Mutual Funds – Direct Plans are the only ones to invest in
1. For those who came in late (Jan 1, 2013) saw a silent but giant revolution in the mutual fund industry. All fund houses for all funds had to offer a Direct Plan for those who came to buy and sell directly to Fund House which had a lower expense ratio than the non-direct a.k.a (regular) plan. It works out to about 0.7% per annum for equity funds and a bit lower for debt funds. The difference is available on the website. Yes, it is the exact same fund with same fund manager but with different costs. So if Direct gives a return of 12% per annum, Regular will give about 11.3% return due to higher expenses mainly which are paid to the brokers and distributors
2. If your mutual funds statement does not show the words “Direct Plan” then you do not have the Direct Plans.

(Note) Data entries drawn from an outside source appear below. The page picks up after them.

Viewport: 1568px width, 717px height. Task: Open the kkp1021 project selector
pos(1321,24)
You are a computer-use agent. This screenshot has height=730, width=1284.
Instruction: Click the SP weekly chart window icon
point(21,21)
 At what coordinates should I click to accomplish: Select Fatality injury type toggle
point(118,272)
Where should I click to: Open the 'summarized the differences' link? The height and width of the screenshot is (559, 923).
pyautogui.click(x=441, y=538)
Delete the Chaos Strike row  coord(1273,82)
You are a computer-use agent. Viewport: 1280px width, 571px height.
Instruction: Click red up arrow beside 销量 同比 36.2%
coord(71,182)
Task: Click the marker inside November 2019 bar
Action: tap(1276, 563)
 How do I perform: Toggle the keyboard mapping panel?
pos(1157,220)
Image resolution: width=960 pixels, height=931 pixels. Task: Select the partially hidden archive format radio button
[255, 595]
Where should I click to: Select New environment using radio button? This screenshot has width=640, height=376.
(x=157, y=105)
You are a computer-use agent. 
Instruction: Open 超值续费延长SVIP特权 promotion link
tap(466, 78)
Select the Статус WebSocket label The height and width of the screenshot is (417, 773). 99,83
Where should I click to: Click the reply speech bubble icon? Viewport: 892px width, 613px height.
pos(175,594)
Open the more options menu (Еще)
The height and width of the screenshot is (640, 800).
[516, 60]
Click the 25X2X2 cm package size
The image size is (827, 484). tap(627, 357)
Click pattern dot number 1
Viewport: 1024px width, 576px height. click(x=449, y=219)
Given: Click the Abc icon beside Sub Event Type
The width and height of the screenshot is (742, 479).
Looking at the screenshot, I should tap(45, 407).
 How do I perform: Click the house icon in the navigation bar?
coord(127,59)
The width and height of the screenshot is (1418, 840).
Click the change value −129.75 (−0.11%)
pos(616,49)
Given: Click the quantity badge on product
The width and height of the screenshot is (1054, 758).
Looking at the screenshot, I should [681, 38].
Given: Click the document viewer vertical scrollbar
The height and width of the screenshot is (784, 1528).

3. Funds bought through icicidirect, any bank side or the friendly guy who comes and picks your form and cheque are all regular and not Direct Plans
4. So now you must be thinking why should I cry over 0.7%, Here’s why, 1 lakh invested at 15%(per annum (direct plan) compounded for 20 years yields 16.36 lakhs and at 14.3% (regular plan) it becomes 14.48 lakhs. So a cool saving of Rs. 1.88 lakhs for maybe a day’s work over 20 years. At 20% and 19.3% the difference is 4.22 lakhs. It gets progressively worse if you increase rate and time period or amount invested. I hope you get the message
5. Now the tough part. How do you invest directly. Since you are already investing in mutual funds, you must be already KYC approved. Most fund houses you can now start a new folio completely online (Quantum and Franklin) I know do. For others like HDFC, ICICI, IDFC you need to make one transaction directly which involves just one visit to their office or a CAMS centre with your cheque book and PAN card. Once done you so everything online (SIPs, buy, sell,etc). You don’t have to run to office for every transaction
6. Stop all SIPs and investments in Regular Plans immediately and start Direct Plans
7. Move your existing invested money from Regular plans to Direct Plans. You’ll save a lot over the long term
8. If you are taking someone’s advice to invest in funds, I suggest you pay him just for advice but if you have to invest through him, give him 5% of your money and replicate whatever he does through direct plans. You’ll save a hell of a lot of money
9. After reading this if you still invest in Regular plans, you are either lazy or an idiot or maybe a lazy idiot
BOTTOMLINE : Invest in Mutual Funds through Direct plans only.
Hope this helps. Happy reading and comments. Amy help needed regarding this. Just write in comments. Ill be happy to walk you through this for free.
P.S. : For guys who feel they need to keep investing in regular plans, please give me your number, Ill send the forms with my broker code printed. ( I dont have one, but ill get one if there are still enough lazy idiots) If you are bent upon wasting money, why not give it to me.